Table 1. Primer sequences.
Detection of Immune Cells by Flow Cytometry
The tumors were weighted and sliced into small fragments, followed by digestion in 10 mL digestion solution (phosphate-buffered saline supplemented with type I collagenase [200 U/mL], hyaluronidase, and DNase I [100 µg/mL]) at 37 °C for 60 min. The single-cell suspension was acquired by the grinding of digested tissues and their filtration using a 70-µm cell strainer (BD Biosciences, San Jose, CA, USA). The cell suspension (100 µg/mL) was stained for 30 min using the following antibodies: CD3-phycoerythrin (PE)-CY5 (ab157300, Abcam, Cambridge, UK), CD4-fluorescein isothiocyanate (FITC; ab59474, Abcam), CD56-FITC (ab234250, Abcam), CD8-PE (ab28017, Abcam), CD25-PE (61-0251-82, Thermo Fisher Scientific), and forkhead box protein 3 (FoxP3)-PE-CY5 (15-4777-42, Thermo Fisher Scientific) at 4 °C. Flow cytometry was performed on a FACS Canto II flow cytometer (BD Biosciences) and data were analyzed with FlowJo software (TreeStar, Ashland, OR, USA).
Enzyme-Linked Immunosorbent Assay (ELISA)
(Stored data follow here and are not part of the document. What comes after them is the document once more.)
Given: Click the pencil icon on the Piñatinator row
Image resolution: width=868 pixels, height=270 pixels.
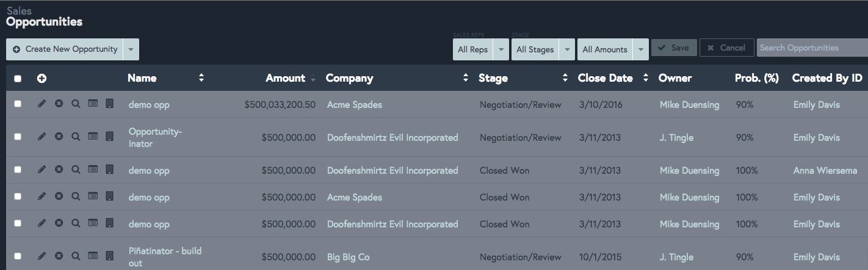Looking at the screenshot, I should tap(42, 257).
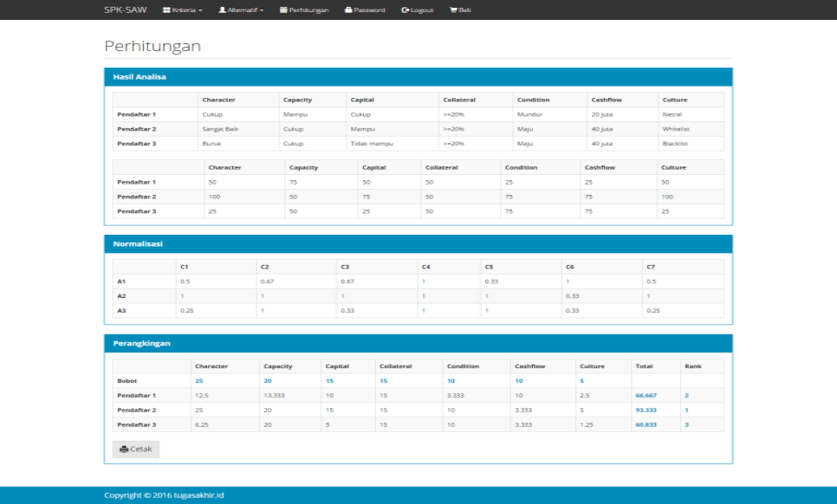The image size is (837, 504).
Task: Expand the Kriteria dropdown menu
Action: (x=179, y=10)
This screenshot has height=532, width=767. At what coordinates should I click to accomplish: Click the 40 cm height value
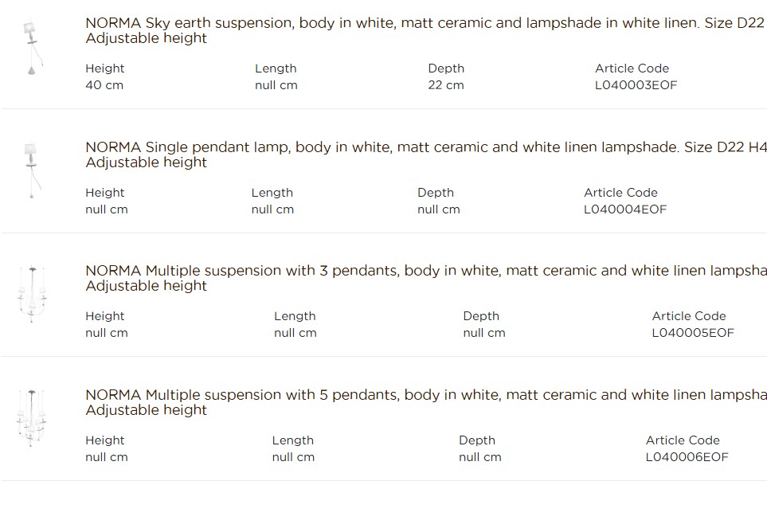click(104, 85)
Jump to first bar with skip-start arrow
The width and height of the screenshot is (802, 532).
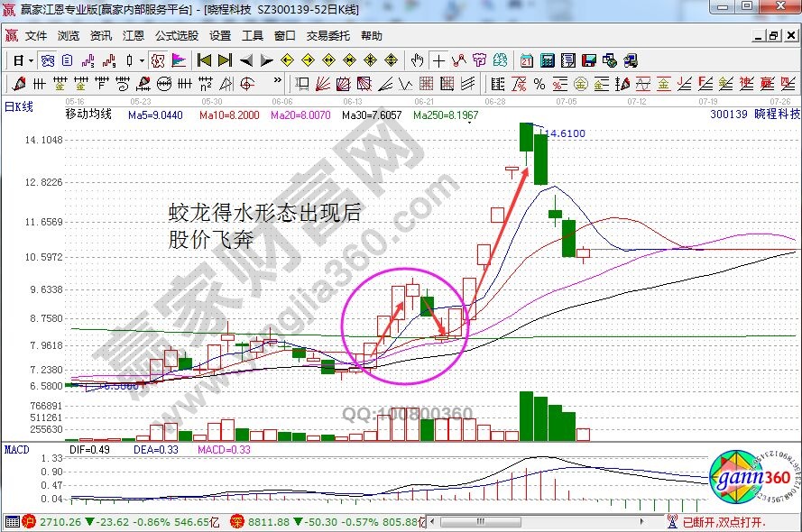[204, 60]
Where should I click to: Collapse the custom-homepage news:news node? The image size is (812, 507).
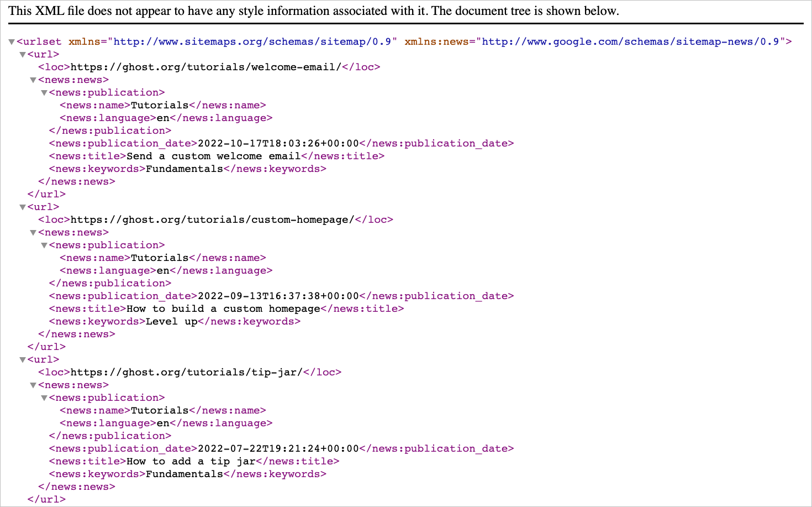33,232

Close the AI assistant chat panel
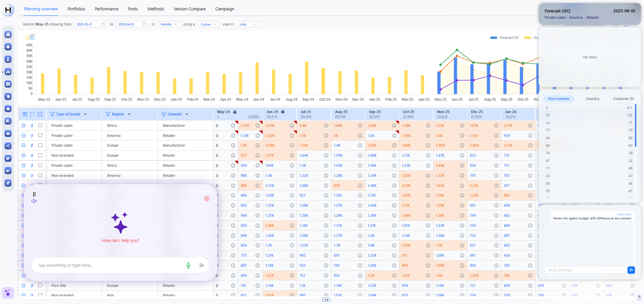click(207, 199)
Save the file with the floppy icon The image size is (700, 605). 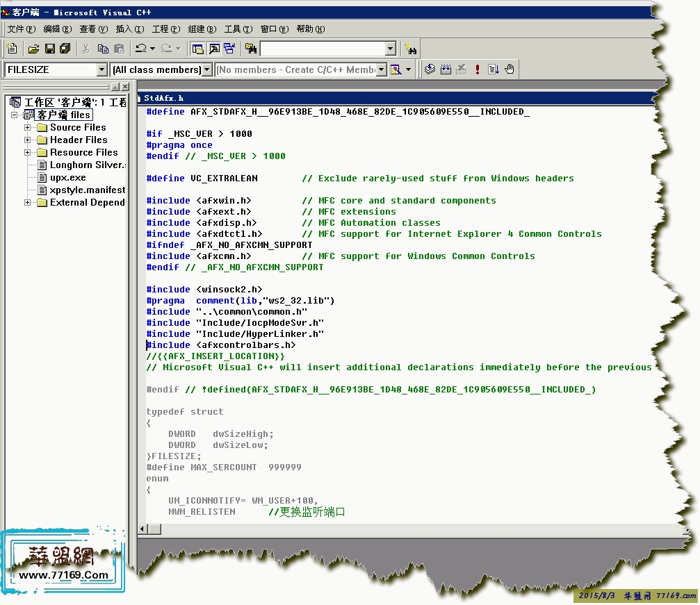(x=49, y=49)
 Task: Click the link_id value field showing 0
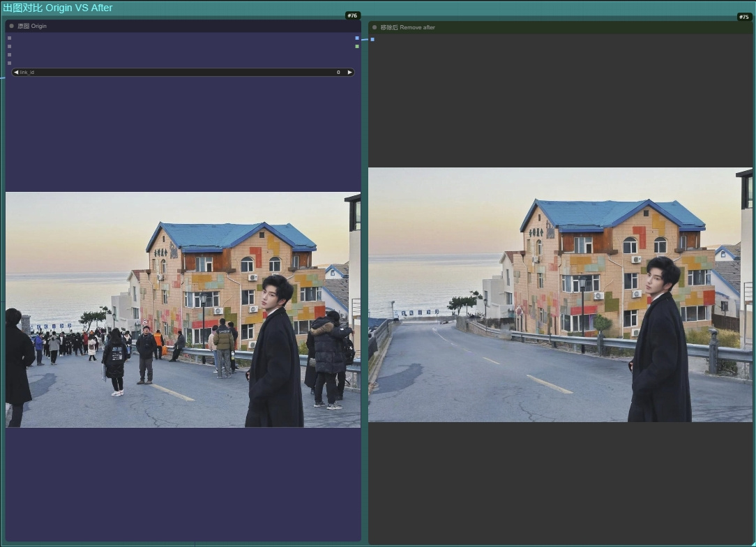[338, 72]
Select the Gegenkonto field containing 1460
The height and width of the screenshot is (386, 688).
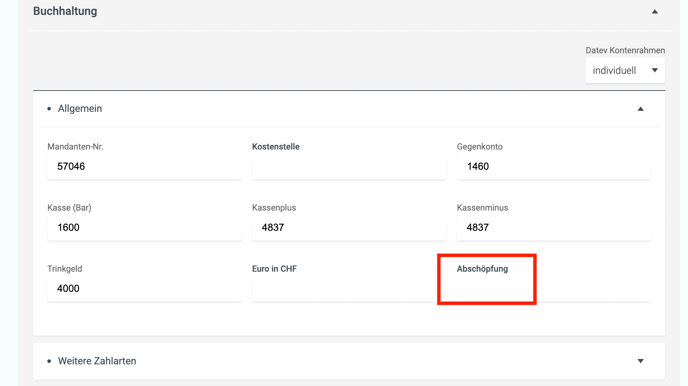(554, 167)
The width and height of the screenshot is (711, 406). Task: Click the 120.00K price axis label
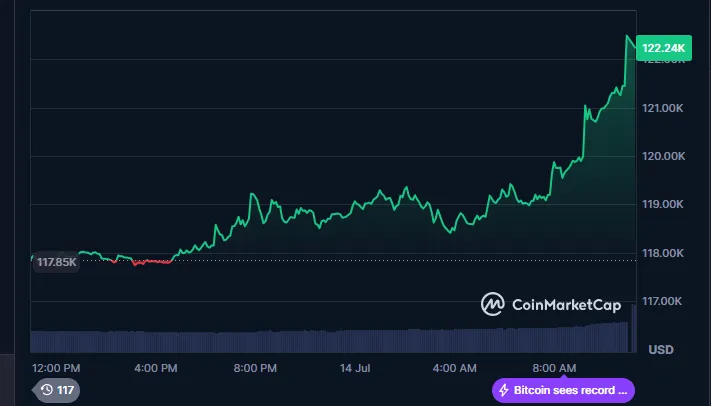(x=662, y=156)
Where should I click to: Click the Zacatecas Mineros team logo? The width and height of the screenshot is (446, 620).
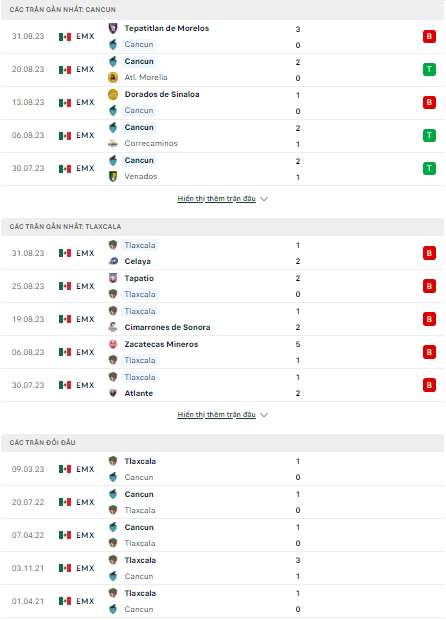pos(113,344)
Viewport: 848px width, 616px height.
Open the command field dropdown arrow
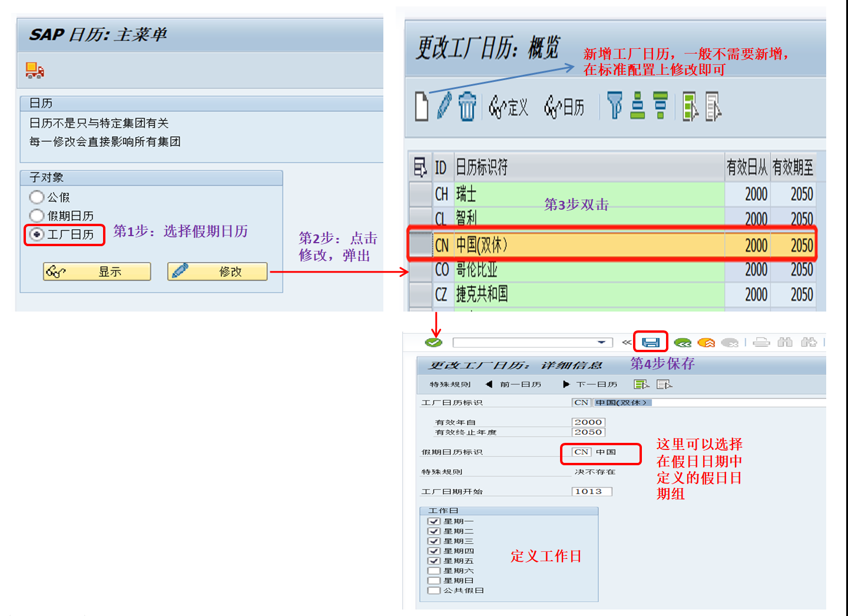tap(602, 342)
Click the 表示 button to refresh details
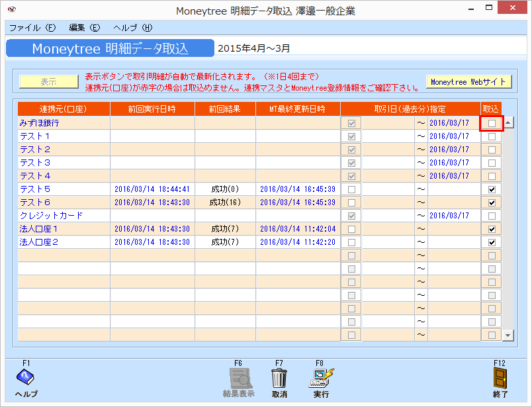This screenshot has width=532, height=407. click(49, 79)
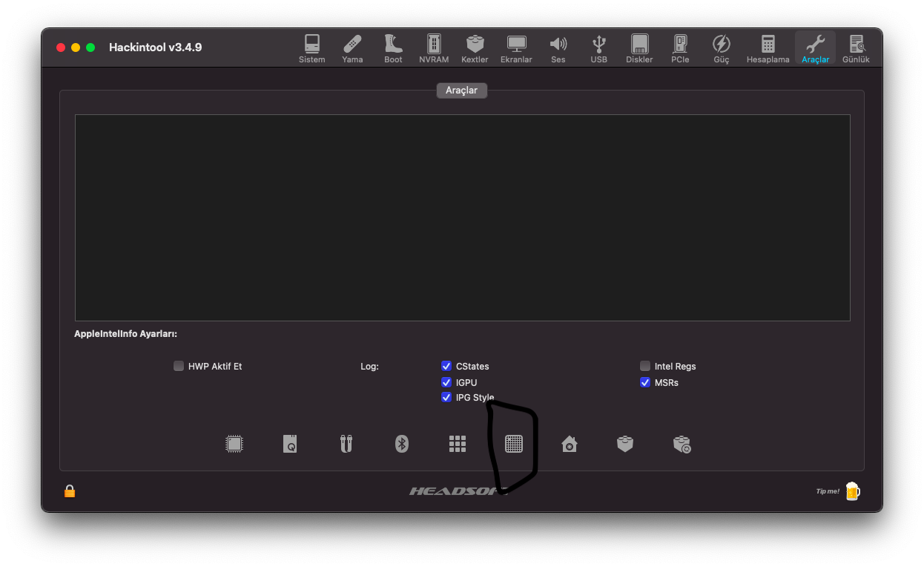Disable the MSRs log checkbox
Screen dimensions: 924x567
pyautogui.click(x=645, y=382)
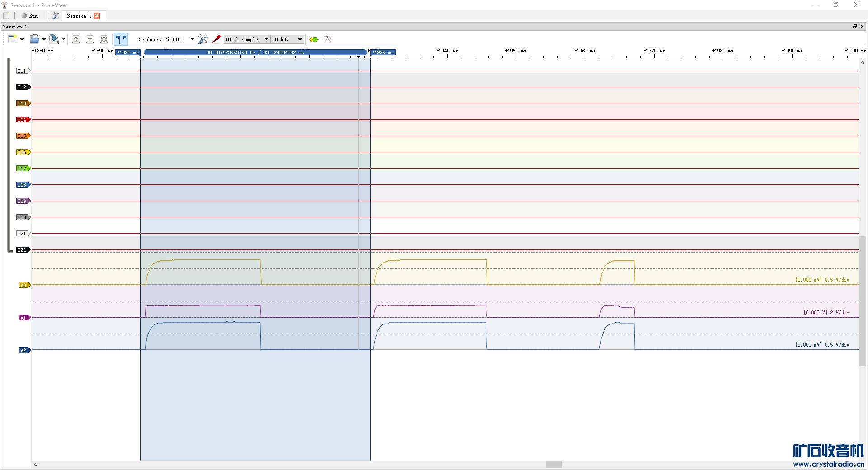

The levels of interleukin (IL)-2, IL-4, IL-10, interferon (INF)-γ, and transforming growth factor (TGF)-β in the tissues from patients were determined using corresponding IL-2 (E-EL-H0099c, Elabscience Biotechnology, Wuhan, Hubei, China), IL-4 (E-EL-H0101c, Elabscience Biotechnology), IL-10 (E-EL-H6154, Elabscience Biotechnology), INF-γ (PI511, Beyotime, Shanghai, China), and TGF-β (PT880, Beyotime) ELISA kits. The absorbance values of samples were detected on a microplate reader (Bio-Rad 680, Bio-Rad, Hercules, CA, USA), and the concentration of each cytokine in the tissues was calculated based on the formula.
Patient Follow-Up
After discharge, the patients were followed up by telephone and outpatient reexamination for 36 months. The survival information of all patients was collected and analyzed, and the death of PC patients was recorded. If the patient was not followed up, he/she was considered a loss case and was no longer recorded.
Data Analysis
Statistical analysis and mapping of data were performed using SPSS 22.0 (IBM Corp. Armonk, NY, USA) and GraphPad Prism 8.01 (GraphPad Software Inc., San Diego, CA, USA). The normal distribution was examined by Shapiro-Wilk test. Data were depicted as mean ± standard deviation (SD). Comparisons between two groups were processed by the t-test. Spearman method was performed to analyze the correlation between miR-425-5p with TNM stage and TIME. Kaplan-Meier curve was plotted to analyze the outcomes, and log-rank test was employed to analyze survival differences. p < 0.05 was considered statistically significant.
Results
miR-425-5p Was Upregulated in PC
The difference in miR-425-5p expression levels between cancer tissues and adjacent non-tumor tissues of PC patients was compared. RT-qPCR revealed that miR-425-5p level in PC tissues was higher than that in adjacent non-tumor tissues (p < 0.01) () and increased with the TNM stage (p < 0.01) (). Spearman analysis revealed that miR-425-5p expression in cancer tissues of PC patients was positively correlated with TNM stage (p < 0.0001, r = 0.7084) (). Overall, miR-425-5p was highly expressed in PC tissues and showed a positive correlation with TNM stage.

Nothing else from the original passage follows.